No shortage of workplace pressures.
In virtually any health care setting today, nurses are under pressure to increase efficiencies, improve quality, and cut costs. The nonstop pressure to always do better comes in the midst of staff shortages, repeated changes in clinical protocols, struggles with EHRs that are incompatible with our workflow, and even concerns for our own physical safety. It’s no surprise that nursing turnover rates are increasing.
With all of this raining down on our heads, is it really possible to experience joy at work?
In “Finding Joy in the Workplace” in this month’s issue (free until May 7), Rose Sherman and Cynthia Blum tell us that it is. And, they argue, the work experience of nurses influences the quality of their interactions with patients:
If clinicians don’t feel hope, confidence, and psychological safety in their work, they can’t in turn offer these to their patients.
An evidence-based framework for improving joy.
The Institute for Healthcare Improvement (IHI) is known to most of us as an organization that focuses on patient safety issues like CLABSIs, surgical site infections, falls, and medication errors. But increasingly concerned about clinician burnout (which is, after all, a patient safety issue), in 2017 the IHI published a white paper, The IHI Framework for Improving Joy in Work, that presents evidence-based ways in which we can cultivate joy in the workplace.

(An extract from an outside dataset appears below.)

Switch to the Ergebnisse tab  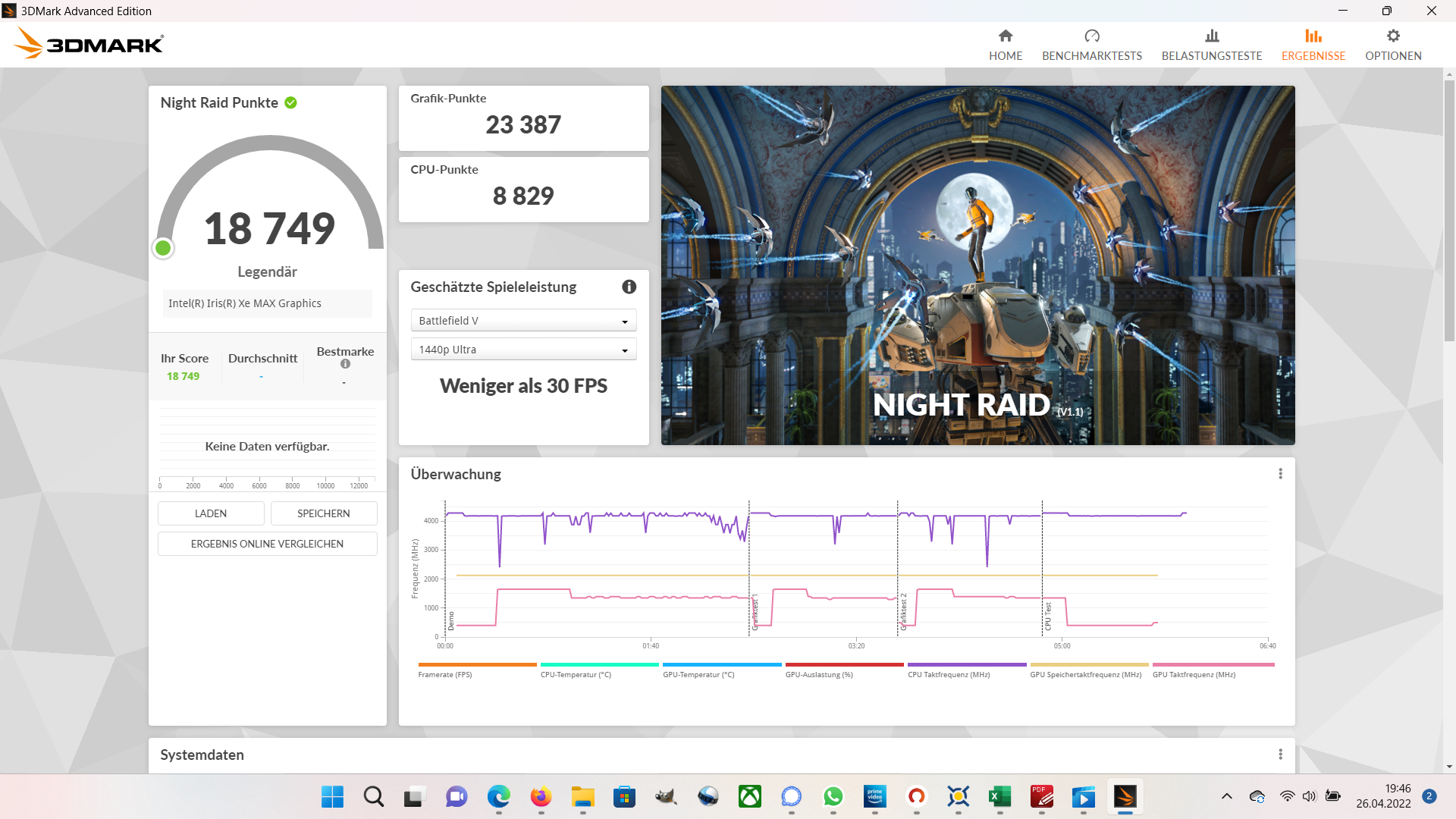(x=1313, y=44)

Committing to small changes at work.
Sherman and Blum use this IHI framework to illustrate that if we commit to even small changes at work—changes that are “no big deal” and can easily be worked into the day—we can get back on a path to finding joy in our work, even when the stressors don’t change.

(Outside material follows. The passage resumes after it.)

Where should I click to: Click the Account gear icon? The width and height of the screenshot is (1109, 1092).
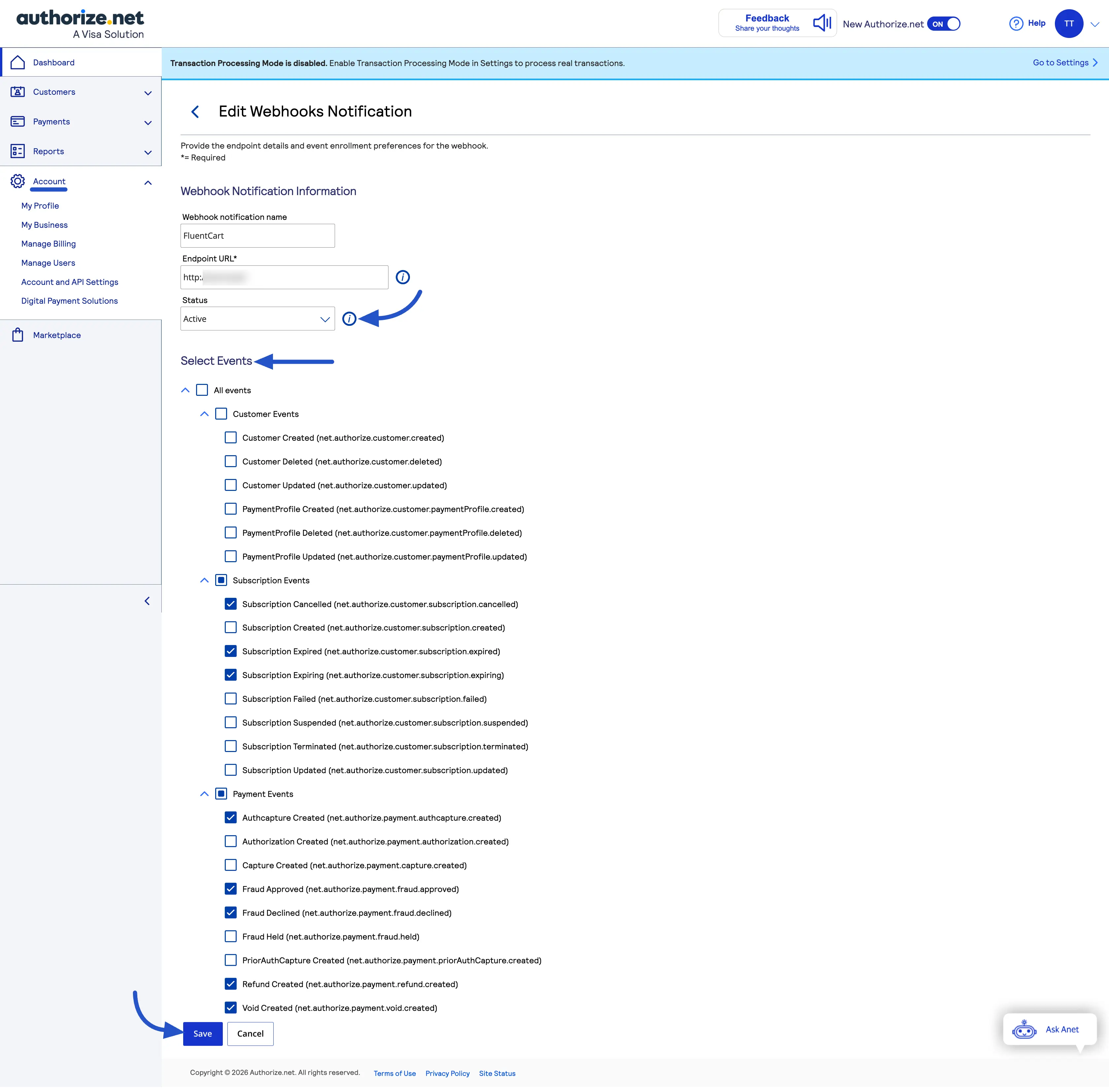17,181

They suggest some thought-provoking questions that can lead to productive discussions among workmates:
What matters most?
When we are at our best, what does that look like?
What gets in the way of having a good day?
What can be done right now to get the (more-joy-in-work) process started?
Making joy a priority, despite ongoing challenges.
The work of nursing is not likely ever to be “easy,” even under the best of conditions. The ongoing crises of cost and access that plague U.S. health care are likely to be with us for a long time. Can we commit to making joy a higher priority?